╭─ 本文
日本の男女差別「インドのカースト制度もどき」と英紙「ガーディアン」、なでしこジャパンの“エコノミー移動”


@@@@やまねこ通信208@@@@

もうすぐ、7月も終わりです。7月に入って、やまねこ通信
が勝手に夏休みモード。炎暑の中で忙しくしておいでのみ
なさまごめんなさいね。

じつのところ、8月の夏休み前に行事が重なって右往左往し
ていたのが実情。定期試験もこれから作らねばならないや
まねこ「桃色吐息」ならぬ青息吐息の日々。

●大飯再稼働と前後して、大飯、能登志賀原発で地下に活
断層が存在する疑念が生じたけれどそのまま。時限爆弾の
上での原発稼働。この国の原子力関連人脈の辞書から、「
危険」という単語は削除されたと見える。

と思うと浜岡原発5号機原子炉に海水が入ったとの報道。
原子炉の主材料である金属は塩分で腐食しやすくなるので
最悪の場合、廃炉を迫られる可能性もあるとのこと。浜岡
だけがこうだなんて、誰も信じないよね。

この問題を打ち消すかの勢いで、ロンドン五輪のお祭り騒
ぎ報道が進行中です。

その五輪ニュースも、この国は海外からこんな風に見えて
いるのです。

●なでしこジャパンがワールドカップで優勝したのは昨年
7月でした。鳴り物入りの男子サッカーが一度も達成し
ていない世界一の座を、女子サッカーが獲得したのです。

WC優勝からの帰還の空路、なんと、世界の名誉の「なで
しこジャパン」の座席は、エコノミークラスでした。

世界一には遠く手の届かぬ男子サッカーチームが海外遠征
する折には、往復とも高級なビジネスクラスです。

これが日本サッカー協会の規定でした。監督は男子女子の
区別なくファーストクラスです。

日本サッカー協会の規定の根拠とその墨守に対して、やま
ねこは怒り心頭に達し、次のブログを書きました。

「やまねこ通信114号、世界一でもエコノミークラス、な
でしこの意味すること」

サッカー日本代表チームは男女ともロンドン五輪に参加し
ます。現地入り空路の座席は、あれから一年、どのように
変化したでしょう。

●次のニュースを見ましょう:
「ロンドン五輪に参加する男子サッカー日本代表(U-23
は、欧州へビジネスクラスで移動したことに対し、女子日
本代表(なでしこジャパン)はエコノミークラスという待
遇の差が話題になった問題は、英国メディアでも報じられ
ている。

19
日、英国の「デイリー・メール」紙は、澤穂希の発言や、
「男子はプロ選手の扱いになっているから」といった日本
サッカー協会の主張を紹介。さらに、今回の問題に対し「
性差別ではないか」という批判があることも伝えている。
╰─
╭─ 記録一覧
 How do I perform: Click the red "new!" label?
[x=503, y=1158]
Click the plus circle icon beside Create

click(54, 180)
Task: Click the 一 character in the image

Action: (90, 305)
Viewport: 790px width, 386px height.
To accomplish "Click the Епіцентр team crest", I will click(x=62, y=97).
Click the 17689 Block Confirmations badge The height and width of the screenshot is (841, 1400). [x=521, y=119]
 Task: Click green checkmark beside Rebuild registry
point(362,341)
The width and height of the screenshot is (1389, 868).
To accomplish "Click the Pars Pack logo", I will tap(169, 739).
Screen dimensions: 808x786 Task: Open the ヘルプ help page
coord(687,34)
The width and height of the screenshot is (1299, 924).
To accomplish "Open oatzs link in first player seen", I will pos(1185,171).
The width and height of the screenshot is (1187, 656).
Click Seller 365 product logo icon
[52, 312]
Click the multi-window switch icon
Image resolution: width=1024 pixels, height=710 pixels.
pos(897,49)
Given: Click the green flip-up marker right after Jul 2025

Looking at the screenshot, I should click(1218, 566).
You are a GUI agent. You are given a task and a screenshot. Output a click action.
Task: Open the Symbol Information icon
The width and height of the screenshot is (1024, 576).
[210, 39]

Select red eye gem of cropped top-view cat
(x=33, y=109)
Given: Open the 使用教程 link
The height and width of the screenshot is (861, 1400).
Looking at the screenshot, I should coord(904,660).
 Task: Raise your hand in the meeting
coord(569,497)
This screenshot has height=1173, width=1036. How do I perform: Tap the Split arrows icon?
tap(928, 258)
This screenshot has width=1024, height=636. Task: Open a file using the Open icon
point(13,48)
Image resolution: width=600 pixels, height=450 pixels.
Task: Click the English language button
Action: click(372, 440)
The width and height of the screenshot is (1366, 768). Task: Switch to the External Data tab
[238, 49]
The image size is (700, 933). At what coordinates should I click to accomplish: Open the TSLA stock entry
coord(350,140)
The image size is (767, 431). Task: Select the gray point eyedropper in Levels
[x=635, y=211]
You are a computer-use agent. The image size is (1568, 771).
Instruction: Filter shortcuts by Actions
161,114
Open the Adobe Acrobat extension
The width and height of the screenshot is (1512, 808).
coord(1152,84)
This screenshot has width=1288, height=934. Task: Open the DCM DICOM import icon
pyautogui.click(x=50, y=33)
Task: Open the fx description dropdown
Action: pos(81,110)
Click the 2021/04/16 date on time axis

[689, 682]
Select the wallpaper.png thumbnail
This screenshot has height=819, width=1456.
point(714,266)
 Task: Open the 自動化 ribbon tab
╰─
* 課題 1
本文のうち「原子炉の主材料である金属は塩分で腐食しやすくなるので」で始まり「ていない世界一の座を、女子サッカーが獲得したのです。」まで続く部分を、「なでしこジャパン」を「女子日本代表」に差し替えて書き出してください。
* 課題 2
本文によると、日本サッカー協会の規定で監督の座席はどのクラスとされていましたか。

* 解答 1
原子炉の主材料である金属は塩分で腐食しやすくなるので
最悪の場合、廃炉を迫られる可能性もあるとのこと。浜岡
だけがこうだなんて、誰も信じないよね。

この問題を打ち消すかの勢いで、ロンドン五輪のお祭り騒
ぎ報道が進行中です。

その五輪ニュースも、この国は海外からこんな風に見えて
いるのです。

●女子日本代表がワールドカップで優勝したのは昨年
7月でした。鳴り物入りの男子サッカーが一度も達成し
ていない世界一の座を、女子サッカーが獲得したのです。

* 解答 2
男子女子の区別なくファーストクラスです。